What in your life are you most proud?
“It was when I decided to start doing work with queer people and start doing research that’s queer focused. So, my senior thesis for my undergrad was on LGBTQ Visibility & K-12 Sex-Ed, and I submitted that for publishing this week. I really hope that, with my masters, I can do more to make young non-binary kids feel more seen. It’s so scary because nobody has done this before. No one has even looked into it and I’m here just paving my own way. I think that’s going to be super exciting once I get it out there, and it’s going to help somebody in the long run. I think that’s super great. Doing something rewarding to myself in figuring out my identity and helping somebody later is amazing.”
If you could change one thing in the world, what would it be?

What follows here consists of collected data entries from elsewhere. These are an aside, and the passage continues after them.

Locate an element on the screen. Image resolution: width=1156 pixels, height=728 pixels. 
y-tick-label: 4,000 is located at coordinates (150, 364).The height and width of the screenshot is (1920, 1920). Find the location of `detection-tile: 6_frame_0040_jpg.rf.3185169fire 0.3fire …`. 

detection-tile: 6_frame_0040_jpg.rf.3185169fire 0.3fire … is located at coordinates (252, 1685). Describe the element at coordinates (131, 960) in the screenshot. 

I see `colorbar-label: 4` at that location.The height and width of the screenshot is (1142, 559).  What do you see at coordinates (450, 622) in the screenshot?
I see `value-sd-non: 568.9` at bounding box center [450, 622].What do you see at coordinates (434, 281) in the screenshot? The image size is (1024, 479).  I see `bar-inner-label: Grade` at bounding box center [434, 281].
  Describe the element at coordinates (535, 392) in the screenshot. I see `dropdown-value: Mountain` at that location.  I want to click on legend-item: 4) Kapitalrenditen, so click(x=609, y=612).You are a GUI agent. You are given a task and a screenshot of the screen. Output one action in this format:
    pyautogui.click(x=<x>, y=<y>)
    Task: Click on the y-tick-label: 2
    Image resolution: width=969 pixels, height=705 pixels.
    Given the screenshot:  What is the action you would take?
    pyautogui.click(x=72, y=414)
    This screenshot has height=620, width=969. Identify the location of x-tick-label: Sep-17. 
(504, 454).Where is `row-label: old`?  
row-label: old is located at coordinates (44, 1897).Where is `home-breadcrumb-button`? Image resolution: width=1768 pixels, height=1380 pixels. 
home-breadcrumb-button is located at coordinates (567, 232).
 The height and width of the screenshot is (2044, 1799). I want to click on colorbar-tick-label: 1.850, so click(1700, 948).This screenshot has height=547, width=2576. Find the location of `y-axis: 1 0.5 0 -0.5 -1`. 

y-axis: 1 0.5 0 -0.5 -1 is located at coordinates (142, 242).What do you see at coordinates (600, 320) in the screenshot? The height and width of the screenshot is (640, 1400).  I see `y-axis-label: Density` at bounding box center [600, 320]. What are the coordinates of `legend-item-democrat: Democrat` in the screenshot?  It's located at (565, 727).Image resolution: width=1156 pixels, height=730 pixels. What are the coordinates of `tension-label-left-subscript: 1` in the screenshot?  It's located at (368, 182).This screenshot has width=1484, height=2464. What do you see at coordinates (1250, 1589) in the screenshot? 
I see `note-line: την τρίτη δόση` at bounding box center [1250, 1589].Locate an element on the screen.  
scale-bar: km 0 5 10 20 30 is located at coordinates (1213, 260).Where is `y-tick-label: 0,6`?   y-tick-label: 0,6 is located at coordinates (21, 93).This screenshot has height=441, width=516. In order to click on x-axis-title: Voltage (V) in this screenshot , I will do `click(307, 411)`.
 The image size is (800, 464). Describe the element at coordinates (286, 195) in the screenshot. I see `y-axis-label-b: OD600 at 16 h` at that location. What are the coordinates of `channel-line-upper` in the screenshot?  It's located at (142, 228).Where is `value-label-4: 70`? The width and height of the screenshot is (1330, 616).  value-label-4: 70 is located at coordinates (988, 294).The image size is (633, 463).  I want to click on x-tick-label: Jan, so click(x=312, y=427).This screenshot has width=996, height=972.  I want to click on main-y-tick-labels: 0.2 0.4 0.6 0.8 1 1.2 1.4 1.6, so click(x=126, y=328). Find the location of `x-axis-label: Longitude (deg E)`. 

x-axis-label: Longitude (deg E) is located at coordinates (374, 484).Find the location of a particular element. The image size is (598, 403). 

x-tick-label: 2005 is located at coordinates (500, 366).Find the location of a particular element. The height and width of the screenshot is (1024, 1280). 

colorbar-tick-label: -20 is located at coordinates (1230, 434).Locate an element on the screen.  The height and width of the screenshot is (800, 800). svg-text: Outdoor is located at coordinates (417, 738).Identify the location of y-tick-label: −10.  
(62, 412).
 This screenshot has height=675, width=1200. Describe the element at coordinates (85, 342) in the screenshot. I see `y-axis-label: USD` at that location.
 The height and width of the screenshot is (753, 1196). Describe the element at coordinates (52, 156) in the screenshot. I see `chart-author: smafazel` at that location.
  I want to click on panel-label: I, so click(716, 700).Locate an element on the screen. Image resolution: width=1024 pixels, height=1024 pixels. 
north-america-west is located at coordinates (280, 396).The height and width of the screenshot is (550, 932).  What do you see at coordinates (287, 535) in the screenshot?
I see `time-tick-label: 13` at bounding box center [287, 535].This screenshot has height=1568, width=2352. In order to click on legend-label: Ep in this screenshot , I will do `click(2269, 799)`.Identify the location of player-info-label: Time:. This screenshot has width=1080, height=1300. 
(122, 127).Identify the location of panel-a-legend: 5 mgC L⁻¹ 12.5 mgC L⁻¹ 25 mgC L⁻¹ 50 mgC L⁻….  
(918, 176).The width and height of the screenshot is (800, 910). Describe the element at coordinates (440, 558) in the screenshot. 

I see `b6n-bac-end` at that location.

“I just want somebody, literally anyone who has power, to recognize that trans people are just trying to exist. We’re just trying to live our lives. I think there’s a little more tolerance for gay people in terms of male-male relationships and female-female relationships, but that’s not what it is. That’s a small percentage of queerness… Gender is not binary. We need to recognize that there’s a bunch of people that just want to exist. No matter what your moral fiber, or compass, is and what you might disagree upon… that doesn’t really give you the means to undercut someone’s life and how they’re just trying to live. So, I would just want someone to recognize… Someone that has the power and platform to speak to people, that will listen to them and say ‘These people are just trying to live their lives.. they’re not trying to recruit your kids…’ or anything like that. All of those narratives that are really harmful, especially to young people. I just want them to be squashed and replaced with positive stuff. Just give everybody more space to be seen.”